## To do
From the listing below, set down exactly the lines between the one holding "At what coordinates should I click to accomplish: Open Benchmark" and the one holding "The width and height of the screenshot is (729, 529).", inclusive. No other line is wanted.

===============

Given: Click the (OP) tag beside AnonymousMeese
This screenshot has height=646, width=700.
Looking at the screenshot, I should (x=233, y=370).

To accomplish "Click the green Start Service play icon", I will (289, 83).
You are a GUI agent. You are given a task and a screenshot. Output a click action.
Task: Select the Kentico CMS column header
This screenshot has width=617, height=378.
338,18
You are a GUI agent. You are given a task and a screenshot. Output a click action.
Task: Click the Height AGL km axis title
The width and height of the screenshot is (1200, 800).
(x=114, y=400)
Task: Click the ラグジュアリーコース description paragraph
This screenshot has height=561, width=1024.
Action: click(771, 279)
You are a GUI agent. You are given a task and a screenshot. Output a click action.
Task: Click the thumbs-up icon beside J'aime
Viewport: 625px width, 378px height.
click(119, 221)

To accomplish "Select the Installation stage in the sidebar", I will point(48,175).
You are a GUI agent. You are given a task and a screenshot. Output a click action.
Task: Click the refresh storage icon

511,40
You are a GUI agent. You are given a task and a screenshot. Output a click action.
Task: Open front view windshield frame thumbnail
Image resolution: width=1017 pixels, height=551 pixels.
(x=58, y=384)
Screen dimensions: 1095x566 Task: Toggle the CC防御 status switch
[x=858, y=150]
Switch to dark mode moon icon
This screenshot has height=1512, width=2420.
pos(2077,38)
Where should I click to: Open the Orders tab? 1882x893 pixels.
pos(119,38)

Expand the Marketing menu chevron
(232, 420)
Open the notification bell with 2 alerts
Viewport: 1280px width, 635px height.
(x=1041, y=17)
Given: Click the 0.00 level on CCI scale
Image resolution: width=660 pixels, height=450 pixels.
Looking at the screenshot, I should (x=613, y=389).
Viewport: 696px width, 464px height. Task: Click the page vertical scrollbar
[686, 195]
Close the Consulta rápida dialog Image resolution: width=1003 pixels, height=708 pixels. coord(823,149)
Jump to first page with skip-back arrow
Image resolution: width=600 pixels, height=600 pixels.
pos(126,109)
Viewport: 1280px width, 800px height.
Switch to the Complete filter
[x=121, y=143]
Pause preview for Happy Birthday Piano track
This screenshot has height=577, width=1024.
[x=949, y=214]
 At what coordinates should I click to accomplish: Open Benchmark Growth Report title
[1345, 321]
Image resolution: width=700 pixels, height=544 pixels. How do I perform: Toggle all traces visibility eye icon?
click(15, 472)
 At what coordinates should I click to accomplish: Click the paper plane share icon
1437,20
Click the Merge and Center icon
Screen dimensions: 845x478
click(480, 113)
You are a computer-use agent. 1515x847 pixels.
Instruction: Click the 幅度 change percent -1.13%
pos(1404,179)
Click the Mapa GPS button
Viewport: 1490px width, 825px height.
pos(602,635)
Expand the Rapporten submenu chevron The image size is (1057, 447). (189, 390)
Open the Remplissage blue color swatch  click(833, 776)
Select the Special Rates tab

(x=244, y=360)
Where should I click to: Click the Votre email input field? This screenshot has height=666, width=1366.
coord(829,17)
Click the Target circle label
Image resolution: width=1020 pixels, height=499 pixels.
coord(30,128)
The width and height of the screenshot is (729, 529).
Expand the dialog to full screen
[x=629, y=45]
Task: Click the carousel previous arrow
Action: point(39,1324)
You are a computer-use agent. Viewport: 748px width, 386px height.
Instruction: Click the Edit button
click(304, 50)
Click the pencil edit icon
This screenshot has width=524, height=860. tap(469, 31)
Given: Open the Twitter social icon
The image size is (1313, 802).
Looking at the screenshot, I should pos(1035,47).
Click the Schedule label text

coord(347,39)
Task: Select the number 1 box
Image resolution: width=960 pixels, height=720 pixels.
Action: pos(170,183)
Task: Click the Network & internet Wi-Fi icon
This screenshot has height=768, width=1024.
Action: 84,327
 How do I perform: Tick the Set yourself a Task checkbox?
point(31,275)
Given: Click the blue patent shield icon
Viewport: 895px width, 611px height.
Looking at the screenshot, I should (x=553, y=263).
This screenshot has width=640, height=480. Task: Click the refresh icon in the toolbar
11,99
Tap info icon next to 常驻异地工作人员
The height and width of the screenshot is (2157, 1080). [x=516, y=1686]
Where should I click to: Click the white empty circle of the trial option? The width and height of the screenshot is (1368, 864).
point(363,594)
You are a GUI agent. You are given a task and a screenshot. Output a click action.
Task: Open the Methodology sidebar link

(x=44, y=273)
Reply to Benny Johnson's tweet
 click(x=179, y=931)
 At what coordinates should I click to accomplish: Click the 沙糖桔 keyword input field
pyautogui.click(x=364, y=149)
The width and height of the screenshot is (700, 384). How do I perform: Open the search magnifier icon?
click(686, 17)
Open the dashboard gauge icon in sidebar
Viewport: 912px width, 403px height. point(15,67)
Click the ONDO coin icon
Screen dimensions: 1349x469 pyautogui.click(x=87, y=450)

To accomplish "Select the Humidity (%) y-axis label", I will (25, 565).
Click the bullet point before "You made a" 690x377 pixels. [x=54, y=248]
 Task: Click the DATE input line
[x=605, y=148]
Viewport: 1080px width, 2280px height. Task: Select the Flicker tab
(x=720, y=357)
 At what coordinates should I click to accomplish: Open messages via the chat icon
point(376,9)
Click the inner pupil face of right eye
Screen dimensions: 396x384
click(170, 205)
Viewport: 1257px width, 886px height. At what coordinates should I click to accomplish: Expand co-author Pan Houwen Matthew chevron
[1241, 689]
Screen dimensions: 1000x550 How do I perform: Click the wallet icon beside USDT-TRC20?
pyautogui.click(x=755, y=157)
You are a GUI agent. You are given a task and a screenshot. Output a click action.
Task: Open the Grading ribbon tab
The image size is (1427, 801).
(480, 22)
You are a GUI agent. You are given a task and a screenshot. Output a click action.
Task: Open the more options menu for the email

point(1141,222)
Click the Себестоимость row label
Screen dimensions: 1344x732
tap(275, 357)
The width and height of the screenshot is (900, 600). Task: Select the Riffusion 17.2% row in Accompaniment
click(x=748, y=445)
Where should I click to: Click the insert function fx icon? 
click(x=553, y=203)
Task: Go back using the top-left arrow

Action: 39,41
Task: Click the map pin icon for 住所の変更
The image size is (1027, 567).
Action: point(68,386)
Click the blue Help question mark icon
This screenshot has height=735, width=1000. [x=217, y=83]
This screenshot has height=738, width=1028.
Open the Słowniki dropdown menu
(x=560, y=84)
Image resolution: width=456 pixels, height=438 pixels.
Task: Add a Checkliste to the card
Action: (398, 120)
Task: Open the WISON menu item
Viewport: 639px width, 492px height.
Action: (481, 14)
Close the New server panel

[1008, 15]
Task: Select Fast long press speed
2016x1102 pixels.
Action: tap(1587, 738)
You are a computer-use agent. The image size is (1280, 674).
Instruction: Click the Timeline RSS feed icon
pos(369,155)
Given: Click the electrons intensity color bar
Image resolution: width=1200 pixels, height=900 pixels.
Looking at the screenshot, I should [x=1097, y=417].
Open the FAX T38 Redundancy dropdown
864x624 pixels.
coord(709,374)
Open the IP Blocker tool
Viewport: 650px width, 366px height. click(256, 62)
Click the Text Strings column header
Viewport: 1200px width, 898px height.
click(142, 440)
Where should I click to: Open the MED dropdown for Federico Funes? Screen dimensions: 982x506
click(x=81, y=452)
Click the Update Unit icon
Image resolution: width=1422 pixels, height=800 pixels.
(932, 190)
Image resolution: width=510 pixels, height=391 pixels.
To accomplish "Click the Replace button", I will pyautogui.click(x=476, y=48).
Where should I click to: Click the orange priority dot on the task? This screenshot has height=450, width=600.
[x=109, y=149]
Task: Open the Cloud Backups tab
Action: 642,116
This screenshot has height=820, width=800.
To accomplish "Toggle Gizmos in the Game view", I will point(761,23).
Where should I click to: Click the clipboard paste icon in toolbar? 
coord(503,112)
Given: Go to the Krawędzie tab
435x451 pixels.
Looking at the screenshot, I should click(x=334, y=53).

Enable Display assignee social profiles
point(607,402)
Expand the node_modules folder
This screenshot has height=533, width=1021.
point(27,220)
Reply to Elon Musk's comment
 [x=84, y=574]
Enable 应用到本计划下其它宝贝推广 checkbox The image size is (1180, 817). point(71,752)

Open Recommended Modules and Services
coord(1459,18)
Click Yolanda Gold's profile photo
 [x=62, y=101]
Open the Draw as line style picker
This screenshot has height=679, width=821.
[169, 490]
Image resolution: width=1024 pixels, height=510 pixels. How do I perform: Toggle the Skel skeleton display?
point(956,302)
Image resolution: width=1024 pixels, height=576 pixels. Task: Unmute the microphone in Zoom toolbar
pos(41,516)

===============

## Answer box
 At what coordinates should I click to accomplish: Open Benchmark Growth Report title
[1345, 321]
Image resolution: width=700 pixels, height=544 pixels. How do I perform: Toggle all traces visibility eye icon?
click(15, 472)
 At what coordinates should I click to accomplish: Click the paper plane share icon
1437,20
Click the Merge and Center icon
Screen dimensions: 845x478
click(480, 113)
You are a computer-use agent. 1515x847 pixels.
Instruction: Click the 幅度 change percent -1.13%
pos(1404,179)
Click the Mapa GPS button
Viewport: 1490px width, 825px height.
pos(602,635)
Expand the Rapporten submenu chevron The image size is (1057, 447). (189, 390)
Open the Remplissage blue color swatch  click(833, 776)
Select the Special Rates tab

(x=244, y=360)
Where should I click to: Click the Votre email input field? This screenshot has height=666, width=1366.
coord(829,17)
Click the Target circle label
Image resolution: width=1020 pixels, height=499 pixels.
coord(30,128)
The width and height of the screenshot is (729, 529).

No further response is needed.